Steve & Apple Inc.Image by marcopako  via Flickr
I've seen all the excitement about the potential of the iPad as the salvation of traditional media. I see some of that. I watched someone on the train this morning consuming plain text on an e-reader. Looked kind of... grey.
I can see it converting some traditional magazine buyers and TV viewers to consuming their broadcast content a little more interactively - a little more tailored to their downtime and their personal consumption preferences.

But mostly a device connected to the internet will always better serve participatory activity. This is the place where people do stuff - rather than have it done to them. The value created by all rather than a few.

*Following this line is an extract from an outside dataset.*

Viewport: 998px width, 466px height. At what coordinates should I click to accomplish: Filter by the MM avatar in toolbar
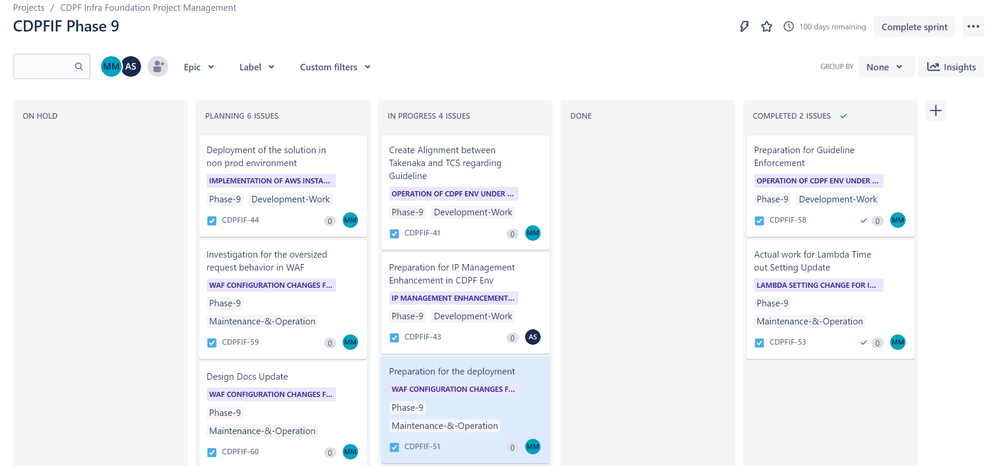pyautogui.click(x=111, y=66)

So while the gorgeousness of the turny-page thing and the click-to-play video thing will be a pleasant distraction for those used to print, it won't allow them to write the magazine.

In this respect, traditional media hanging its hopes on the iPad is a little like scribes banking on the printing press to mass produce illuminated Bibles to keep them in a job. Broadcast media is not a great fit with a peer to peer environment - just as hand-painted books don't make a great deal of sense in print. And the killer app of the iPad, like every other wifi/3G-enabled device on planet earth... remains the internet.

So that's the theory. But there are also a couple of practical points.

First: I want my music updates to synch to all my listening points at once. It's a nightmare having to update all the ipods in my house every time someone gets a bit of new content to add to them all - even via iTunes.
Clunky, restrictive, crash-tastic and not the intuitive experience for first timers the black-polo-neck brigade would have you believe.

The solution, of course is streaming and it is cloud. Apple must know that, surely?

I hear rumours of a streaming service from Apple later this year. Which should have Spotify quaking in its boots.

Which dovetails nicely with my last point. Apple has made its fortune by being very device specific and device focused. To survive in the age of the cloud it must change.

For example - I'd love to see the iPod speaker doc that an iPad will fit in. My iPhone isn't compatible with mine - so good luck!

Already the device-specific nature of Apple's offerings are so focused they are becoming incompatible with each other. Some older macbook pro's won't charge an iPad either. Screw the legacy hey?

If they are prepared to do that to some current devices- why not all? Imagine all your ipods becoming as useless as your portable CD player. It's going to happen - and soon.

Right now I am waiting before committing to another long-term phone contract - waiting on the iPhone 4G due this summer (I have an out-of-contract 3G currently).

I'm waiting because of the lock-in apple has on my contacts, my music and all those apps.

But I'm starting to wonder how wise a strategy that is.

Services are everything in the age of the cloud - services that play brilliantly out on every possible device.

Those who make the best ones will win. Interesting that it has been outsiders (such as LalA, Spotify and LastFM, who are disrupting the iTunes model and showing the way Apple must behave.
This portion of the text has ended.